103- Sen şiddetle arzu(72) etsen bile, insanların çoğu iman edecek değildir.
104- Oysaki sen buna karşı onlardan bir ücret te istemiyorsun. O, alemler için yalnızca bir 'öğüt ve hatırlatmadır'.(73)
105- Göklerde(74) ve yerde nice ayetler vardır ki, üzerinden geçerler de, onlar ona sırtlarını çevirip giderler.(75)
106- Onların çoğu Allah'a iman etmezler de ancak şirk katıp durmaktalar(76) onlar.

AÇIKLAMA

72. Bu ayetteki uyarının önemini tam anlamıyla kavrayabilmek için bu sure için yazılan girişte zikredilen arka planı gözönünde bulundurmamız gerekir. Kureyş gerçek bir peygamber olup olmadığını güya sınamak için Rasulullah'ı bir toplantıya çağırmıştı. Rasulullah (s.a) oraya vardığında bir ön açıklama getirmeden şu soruyu ortaya attılar: İsrailoğulları Mısır'a niçin gitti?

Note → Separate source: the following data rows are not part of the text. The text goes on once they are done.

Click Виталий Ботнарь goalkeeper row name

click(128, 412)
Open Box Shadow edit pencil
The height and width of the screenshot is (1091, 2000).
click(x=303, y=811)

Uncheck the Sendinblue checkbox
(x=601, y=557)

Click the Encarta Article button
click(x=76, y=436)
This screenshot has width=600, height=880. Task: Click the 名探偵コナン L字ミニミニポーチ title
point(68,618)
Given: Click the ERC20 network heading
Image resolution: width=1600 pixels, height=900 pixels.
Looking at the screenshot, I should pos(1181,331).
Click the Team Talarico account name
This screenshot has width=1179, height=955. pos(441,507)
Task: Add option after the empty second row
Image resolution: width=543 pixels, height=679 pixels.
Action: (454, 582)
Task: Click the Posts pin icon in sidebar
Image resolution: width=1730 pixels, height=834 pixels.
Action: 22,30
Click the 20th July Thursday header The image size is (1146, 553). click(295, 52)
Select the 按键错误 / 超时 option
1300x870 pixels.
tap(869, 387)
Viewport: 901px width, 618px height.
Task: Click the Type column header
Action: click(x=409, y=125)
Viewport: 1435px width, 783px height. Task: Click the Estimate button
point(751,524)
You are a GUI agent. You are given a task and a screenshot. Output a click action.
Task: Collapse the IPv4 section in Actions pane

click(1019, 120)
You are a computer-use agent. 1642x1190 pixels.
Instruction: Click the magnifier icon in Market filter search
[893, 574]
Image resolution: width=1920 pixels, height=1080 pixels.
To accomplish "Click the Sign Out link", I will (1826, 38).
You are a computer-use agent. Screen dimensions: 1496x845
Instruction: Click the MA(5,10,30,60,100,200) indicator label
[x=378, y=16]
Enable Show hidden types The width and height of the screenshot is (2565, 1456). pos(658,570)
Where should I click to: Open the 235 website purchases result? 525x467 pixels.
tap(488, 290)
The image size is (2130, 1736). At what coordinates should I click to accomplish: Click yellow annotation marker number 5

Buna cevaben Rasulullah (s.a) da bu sureyi okudu. Kureyş madem ki bu sorunun çok ani olacağını ve cevap vermek için hazırlık yapılacamayacağını biliyordu; bu durumda verilen cevap karşısında onun Allah Rasulü olduğuna inanması beklenirdi. Fakat o kadar inatçıydılar ki, buna rağmen inanmadılar. Allah onların niyetlerini bildiğinden mealen şöyle diyerek elçisini uyarıyordu: "Her ne kadar seni bizzat tabi tuttukları imtihanı başardıysan da, çoğu
inanmayacak; zira hakikatı bulma endişelerinde samimi değiller. Bu surenin vahyedilişi, Kur'an'ın senin uydurman değil, Allah'ın mesajı olduğunu sonunda ispatlasa bile yine inanmayacaklar. Çünkü gerçek kasıt ve niyetleri öyle veya böyle senin Risaletini reddetmektir. Şimdi küfürleri için başka mazeretler icad edecekler."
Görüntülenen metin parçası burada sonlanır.